#### TO BE DONE
1. Rewrite the Oasis passage below from "During this period, Noel" to "album was released.", putting "amazed" wherever "astonished" appears.
2. Write the next part of the Oasis passage below, picking up right after its final sentence.

So much for the band handling their drink and drugs.

Meanwhile, in the audience, the Manchester friends kicked off a fight with some students. Later on, some of the offices were raised and money that the students had collected for their traditional rag week was stolen. The band and their friends had to fight their way out of the college and into their cars.

Guigsy was in no condition to drive so by the time they reached a service station on the motorway, he pulled over and he, Liam and McCarroll went to sleep. They were awoken in the morning by a copper banging on their window.

They explained that they had got drunk and wanted to sleep off their hangovers. The policeman accepted their story and walked off, failing to notice the rather huge spliff that was in Guigsy's ashtray. Top night out, then.

Noel had now informed the Carpets that he was in a band. In fact to everyone he met he told the same thing.

‘I'm in a band, we're called Oasis and we're playing at such and such place. Come down if you want to check it out.' Then he left it at that.

At the Hippodrome in Oldham, Graham Lambert witnessed his first Oasis gig when the band supported The Revenge. He later saw them again.

‘When Noel asked me what I thought I told him that I thought the music was still a bit unfocused,' he recalls.

But the interesting thing, according to Graham, was Noel's obvious prolific nature. Then, just as now, Noel wrote most days of the week. Once he got on a roll there was no stopping him. He would show up at rehearsals with a whole new batch of songs which would then take precedence over the ‘older' material.

During this period, Noel astonished the band with the quality and maturity of his songs. He had now come up with songs such as ‘Whatever' and a real band favourite, ‘All Around The World'. There was also ‘She's Electric', (Noel recalling his primary school days and blatantly lifting part of the melody from the kids TV show
Me And You
) and ‘Hello', which were demoed at Mark Coyle's house at 388 Mauldeth Road West, although they wouldn't see the light of day until October 1985 when Oasis's second album was released.

‘They never played the same set twice,' Graham recalls. ‘Within six weeks they had a new set-list which I told Noel wasn't good for getting record companies interested. But he never seemed that bothered. I also remember Bonehead playing acoustic guitar at a few of the gigs.'

By now, the band had moved into a new rehearsal space. This was at the Boardwalk in Manchester. They were given a room downstairs where they rehearsed maybe two or three nights a week, depending on their finances. Then they came to an arrangement with another group, Sister Lovers, to share the cost. Once that was done, Oasis were in there every night of the week, starting at five in the evening and finishing by ten o'clock at night.

The rehearsals would start off with any new songs Noel might have. These would have included ‘Blue', a song that Liam says was Noel's first-ever epic.

Then the band would rehearse the songs they knew, maybe breaking off round about seven-thirty for a beer or a spliff. Then it would be back to playing until ten.

#### GIVEN INFORMATION
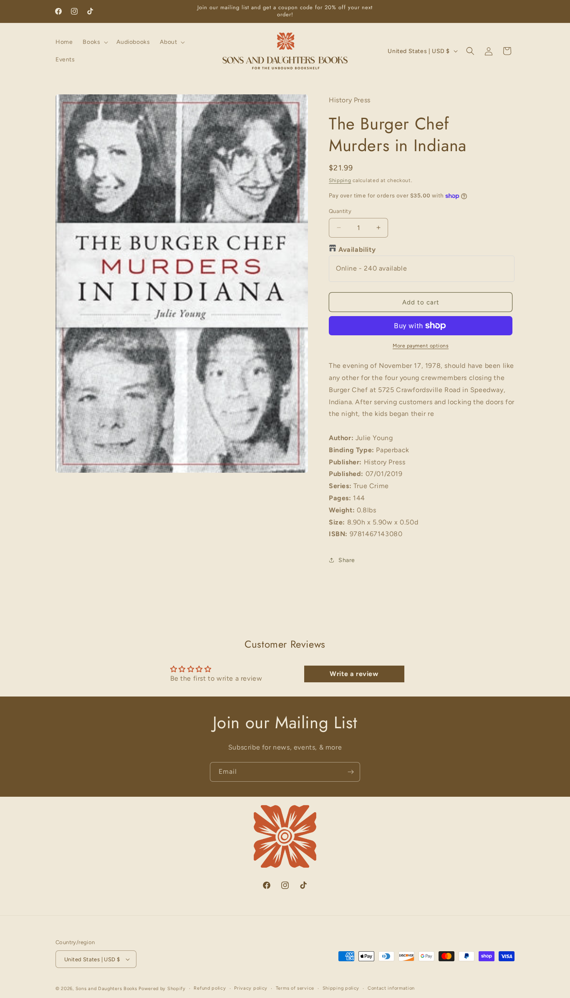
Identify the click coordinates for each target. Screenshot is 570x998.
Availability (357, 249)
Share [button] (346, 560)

* * *

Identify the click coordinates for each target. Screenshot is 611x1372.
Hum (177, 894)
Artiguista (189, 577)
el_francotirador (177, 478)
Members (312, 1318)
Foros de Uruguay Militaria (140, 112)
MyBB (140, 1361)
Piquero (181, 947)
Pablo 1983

#### RESULTS
1.
During this period, Noel amazed the band with the quality and maturity of his songs. He had now come up with songs such as ‘Whatever' and a real band favourite, ‘All Around The World'. There was also ‘She's Electric', (Noel recalling his primary school days and blatantly lifting part of the melody from the kids TV show
Me And You
) and ‘Hello', which were demoed at Mark Coyle's house at 388 Mauldeth Road West, although they wouldn't see the light of day until October 1985 when Oasis's second album was released.

2.
The room was small and sometimes there were pools of water on the floor. To liven the place up, Bonehead brought in some paint and they would sporadically paint the back wall in the colours of the Union Jack.

Noel had even written a song called ‘The Red, White and Blue', and their fascination with the British flag caused a little consternation among some onlookers. One of these was the group they shared the room with, Sister Lovers.

In November 1992 one of the group's members, Debbie Turner saw Creation boss Alan McGee at a Bob Mould gig at the Boardwalk. Afterwards, she invited him down to their rehearsal room for a spliff.

McGee entered the room where the most important band he would ever sign rehearsed and noted the flag. He was told that it was the work of this lads' band, Oasis, and there were various mutterings about the band's politics. McGee made a mental note to steer clear of them.

For the group, their interest in the flag had been prompted by bands such as The Who, who early in their career had used the flag in an ironic pop-art fashion.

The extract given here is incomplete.